Five genes found to determine face shape

DNA evidence could soon be enough to help law enforcement draw up photofits of criminal suspects, thanks to a new genetic discovery.

Five genes have been found to determine human facial shapes, says an international team.

“These are exciting first results that mark the beginning of the genetic understanding of human facial morphology,” says professor Manfred Kayser from the Erasmus University Medical Center in the Netherlands.

“Perhaps some time it will be possible to draw a phantom portrait of a person solely from his or her DNA left behind, which provides interesting applications such as in forensics. We already can predict from DNA certain eye and hair colors with quite high accuracies.”

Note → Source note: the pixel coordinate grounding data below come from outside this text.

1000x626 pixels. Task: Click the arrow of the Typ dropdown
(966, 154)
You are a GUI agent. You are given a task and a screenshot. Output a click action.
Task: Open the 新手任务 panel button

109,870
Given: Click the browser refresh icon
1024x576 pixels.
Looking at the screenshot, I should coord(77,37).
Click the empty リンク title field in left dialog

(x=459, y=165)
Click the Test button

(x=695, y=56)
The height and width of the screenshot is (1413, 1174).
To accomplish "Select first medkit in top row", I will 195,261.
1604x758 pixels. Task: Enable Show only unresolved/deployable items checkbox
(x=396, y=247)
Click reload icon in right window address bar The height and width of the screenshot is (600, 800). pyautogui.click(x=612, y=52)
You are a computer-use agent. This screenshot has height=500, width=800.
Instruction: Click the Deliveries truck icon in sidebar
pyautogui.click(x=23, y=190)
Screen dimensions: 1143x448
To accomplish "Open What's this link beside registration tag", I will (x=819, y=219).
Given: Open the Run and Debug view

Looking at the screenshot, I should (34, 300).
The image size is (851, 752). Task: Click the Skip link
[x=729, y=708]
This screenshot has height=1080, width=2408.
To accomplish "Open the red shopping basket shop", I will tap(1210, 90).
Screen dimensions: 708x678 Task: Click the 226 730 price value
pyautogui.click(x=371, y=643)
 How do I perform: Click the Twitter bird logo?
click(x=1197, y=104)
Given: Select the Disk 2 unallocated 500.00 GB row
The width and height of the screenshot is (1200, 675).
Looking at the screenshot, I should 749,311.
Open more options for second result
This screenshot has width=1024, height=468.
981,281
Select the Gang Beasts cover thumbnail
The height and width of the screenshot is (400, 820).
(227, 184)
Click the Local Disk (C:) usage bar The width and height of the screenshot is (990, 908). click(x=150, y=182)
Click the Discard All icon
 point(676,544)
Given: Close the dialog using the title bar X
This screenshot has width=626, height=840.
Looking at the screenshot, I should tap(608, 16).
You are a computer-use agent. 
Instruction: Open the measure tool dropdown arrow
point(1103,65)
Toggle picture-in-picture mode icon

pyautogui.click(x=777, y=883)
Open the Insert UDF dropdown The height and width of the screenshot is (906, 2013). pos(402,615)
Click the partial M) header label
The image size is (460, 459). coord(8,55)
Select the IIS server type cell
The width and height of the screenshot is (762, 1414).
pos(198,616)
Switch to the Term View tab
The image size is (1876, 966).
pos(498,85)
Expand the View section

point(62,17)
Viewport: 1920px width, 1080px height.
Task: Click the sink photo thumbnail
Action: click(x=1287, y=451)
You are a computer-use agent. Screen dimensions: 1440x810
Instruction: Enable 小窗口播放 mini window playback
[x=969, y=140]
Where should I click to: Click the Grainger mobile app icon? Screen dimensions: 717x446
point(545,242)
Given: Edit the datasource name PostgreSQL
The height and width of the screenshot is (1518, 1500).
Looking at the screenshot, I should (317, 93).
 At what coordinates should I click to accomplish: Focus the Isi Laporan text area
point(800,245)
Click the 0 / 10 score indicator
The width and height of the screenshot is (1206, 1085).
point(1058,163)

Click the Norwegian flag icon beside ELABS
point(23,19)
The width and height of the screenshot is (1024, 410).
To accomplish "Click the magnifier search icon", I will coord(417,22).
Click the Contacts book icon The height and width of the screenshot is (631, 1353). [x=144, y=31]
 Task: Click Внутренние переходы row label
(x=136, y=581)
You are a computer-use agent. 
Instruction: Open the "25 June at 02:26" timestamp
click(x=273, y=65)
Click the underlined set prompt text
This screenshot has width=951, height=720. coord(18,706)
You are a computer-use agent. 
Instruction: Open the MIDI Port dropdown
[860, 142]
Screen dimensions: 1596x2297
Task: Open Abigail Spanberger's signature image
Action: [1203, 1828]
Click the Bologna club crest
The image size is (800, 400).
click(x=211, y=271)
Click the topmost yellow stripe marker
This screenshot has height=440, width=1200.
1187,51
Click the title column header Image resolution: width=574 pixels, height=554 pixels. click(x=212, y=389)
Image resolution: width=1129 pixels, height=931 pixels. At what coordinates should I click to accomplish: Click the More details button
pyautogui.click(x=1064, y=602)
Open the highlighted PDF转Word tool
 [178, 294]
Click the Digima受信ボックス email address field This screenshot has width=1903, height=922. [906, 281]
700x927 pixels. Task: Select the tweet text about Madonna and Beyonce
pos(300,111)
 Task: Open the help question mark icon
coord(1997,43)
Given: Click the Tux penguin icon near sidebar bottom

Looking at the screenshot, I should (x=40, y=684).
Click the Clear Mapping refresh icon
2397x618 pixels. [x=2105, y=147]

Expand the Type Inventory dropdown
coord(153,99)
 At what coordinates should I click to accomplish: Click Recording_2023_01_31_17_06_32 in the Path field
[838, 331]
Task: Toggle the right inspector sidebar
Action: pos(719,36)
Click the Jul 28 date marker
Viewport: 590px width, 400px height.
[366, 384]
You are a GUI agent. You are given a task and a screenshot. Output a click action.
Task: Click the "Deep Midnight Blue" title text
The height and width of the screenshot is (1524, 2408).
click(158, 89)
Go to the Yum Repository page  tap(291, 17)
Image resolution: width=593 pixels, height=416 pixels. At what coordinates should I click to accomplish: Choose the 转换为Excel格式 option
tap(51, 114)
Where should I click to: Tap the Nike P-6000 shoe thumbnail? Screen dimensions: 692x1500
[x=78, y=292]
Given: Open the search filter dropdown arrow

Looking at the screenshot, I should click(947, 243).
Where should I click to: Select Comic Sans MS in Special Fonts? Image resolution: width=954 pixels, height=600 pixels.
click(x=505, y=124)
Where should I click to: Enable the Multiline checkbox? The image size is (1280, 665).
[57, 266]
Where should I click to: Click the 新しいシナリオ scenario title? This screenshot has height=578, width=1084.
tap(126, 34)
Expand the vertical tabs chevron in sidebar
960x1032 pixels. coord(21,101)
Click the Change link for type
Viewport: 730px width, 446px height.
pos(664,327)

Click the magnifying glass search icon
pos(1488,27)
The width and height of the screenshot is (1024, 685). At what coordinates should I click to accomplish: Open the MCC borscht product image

Clearly, given that monozygotic twins have almost identical faces and siblings usually look pretty similar, genes play a major role in the appearance of the human face. However, says the team, almost nothing’s been known until now about the genes responsible for facial morphology in humans.

The team combined head magnetic resonance images with portrait photographs to map facial landmarks, from which facial distances were estimated. They then used genome-wide association (GWA), with independent replication, to find the DNA variants involved in facial shapes in almost 10,000 people.

Three of the five genes they’ve found have already been found to be involved in vertebrate craniofacial development and disease. Of these, one was found to be involved in facial morphology in a GWA study on children published earlier this year.